On the Roads

8 SECONDS AHEAD: PREDICT ROAD INTERACTIONS TO WIN WAYMO CHALLENGE

Alphabet’s autonomous vehicle (AV) firm Waymo has expanded its open-access dataset with over 100,000 real-life road scenarios curated for “interesting interactions”, and launched a contest to challenge researchers to better predict road user intentions.

The firm, based in California and with a subsidiary in Shanghai, says it believes its expanded dataset “to be the largest interactive dataset yet released for research into behaviour prediction and motion forecasting for autonomous driving.”

Waymo’s Chief Technology Officer Dmitri Dolgov says interesting motion data is hard for researchers to gather themselves. “Most day-to-day driving is uneventful – which makes for uninformative data when you are building a system to predict what could happen on the road in unusual situations. As a result, existing datasets often have a limited number of interesting interactions.”

But the expanded dataset is mined specifically to include interesting examples: cyclists and vehicles sharing the roadway, cars quickly passing through a busy junction, or groups of pedestrians clustering on the sidewalk.

Sample from a Waymo contest clip: could you predict the future interactions at this busy San Francisco junction?

Researchers, students and citizen scientists are invited to use the dataset to take part in Waymo’s Challenge, the toughest of which requires contestants to predict the positions of two interacting agents for eight seconds into the future, based on just one second of motion data.

Other challenges include producing a set of 2D boxes for objects in a scene as quickly as possible, as measured by a Nvidia Tesla graphics card: the fastest will win.

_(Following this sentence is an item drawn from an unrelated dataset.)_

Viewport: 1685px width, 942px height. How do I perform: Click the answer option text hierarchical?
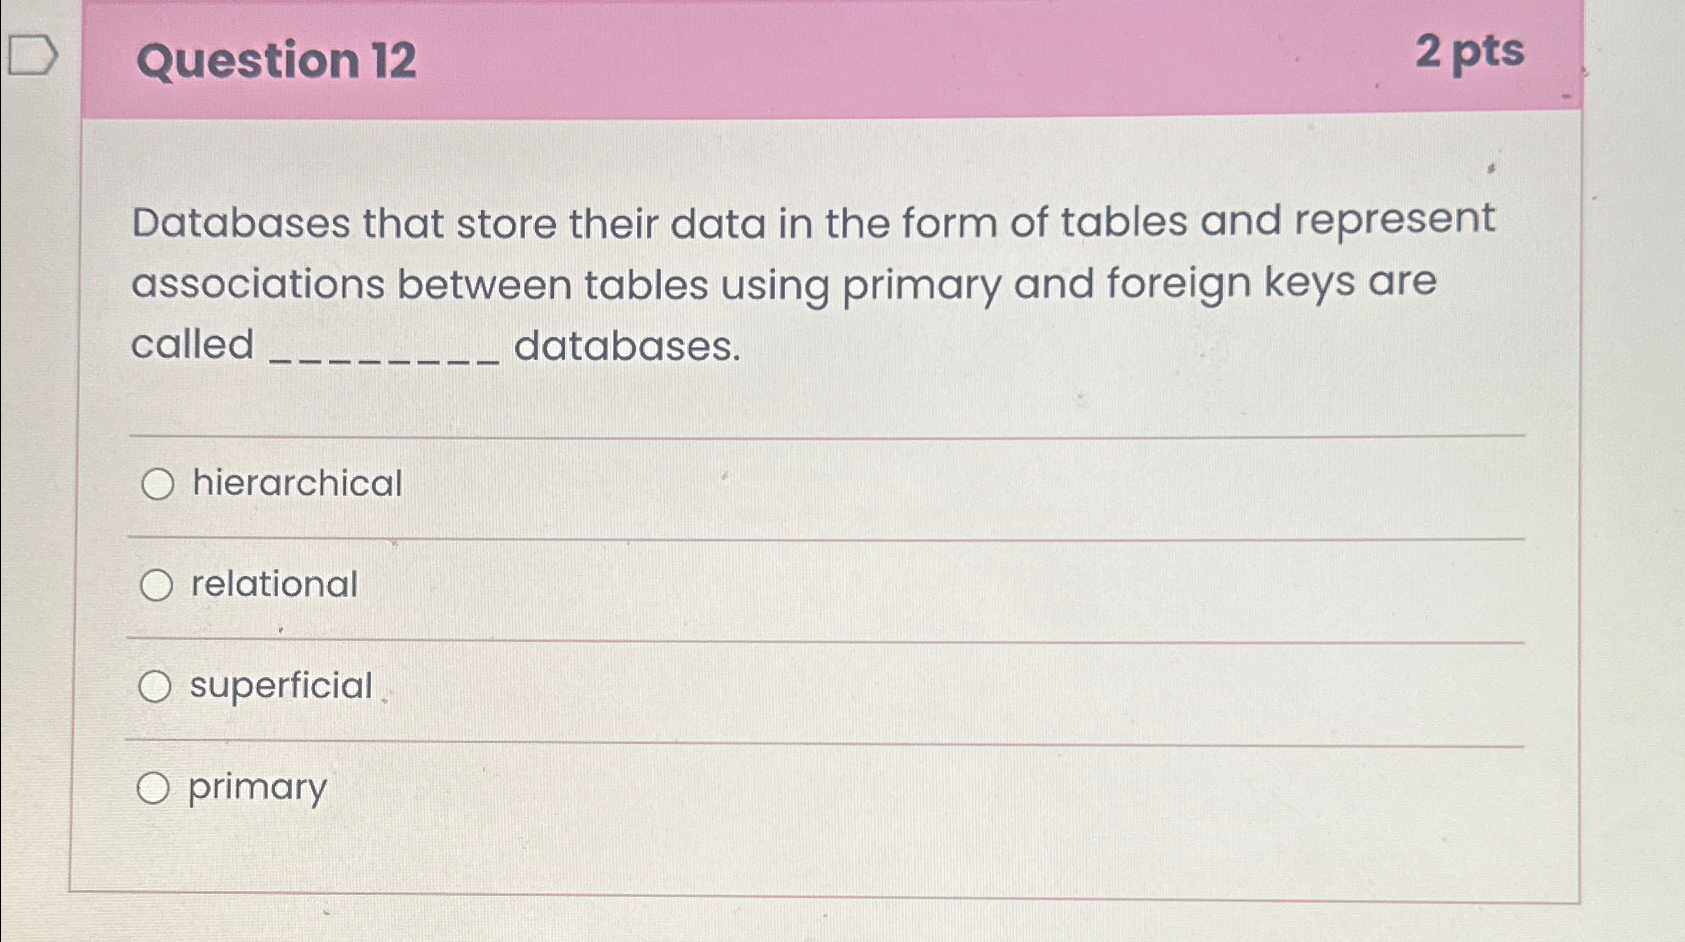point(295,485)
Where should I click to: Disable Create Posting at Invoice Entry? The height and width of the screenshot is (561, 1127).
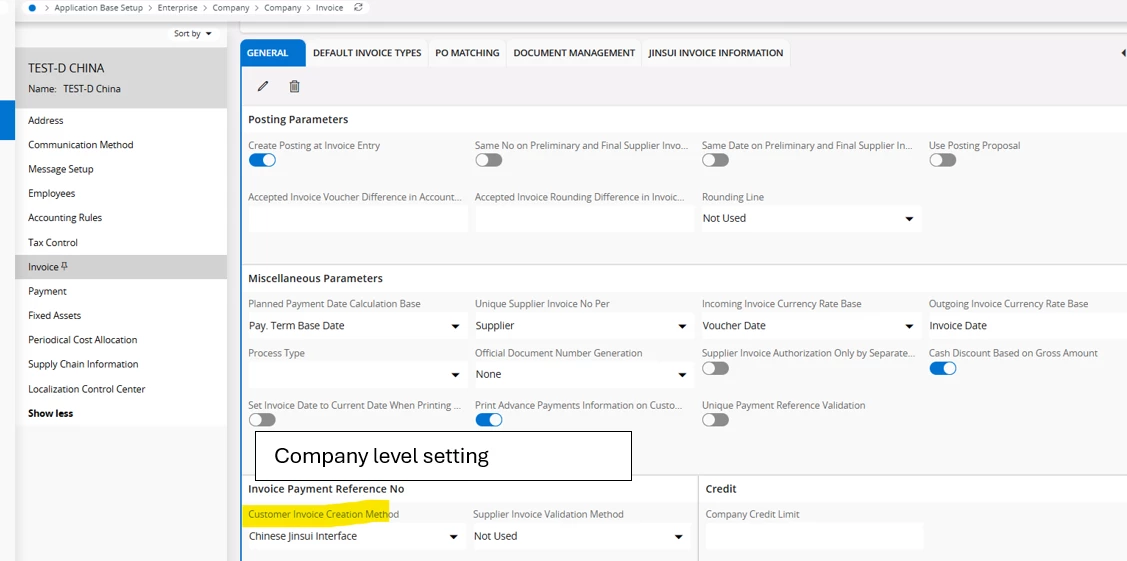[262, 160]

Waymo’s put up a US$15,000 (HK$120,000) top prize for each of the four challenges.

The firm has previously said it aims to build “the world’s safest driver”. Last year it released a detailed report on its safety experience with results from 10 million km of automated driving and 100,000 km of fully automated “no human” driving: Waymo’s vehicles had 18 crashes with a pedestrian, cyclist, driver, or other object, while experiencing 29 “disengagements”, where a safety driver took control of the wheel to prevent a crash.

“This data represents over 500 years of driving for the average licensed US driver,” said Waymo at the time.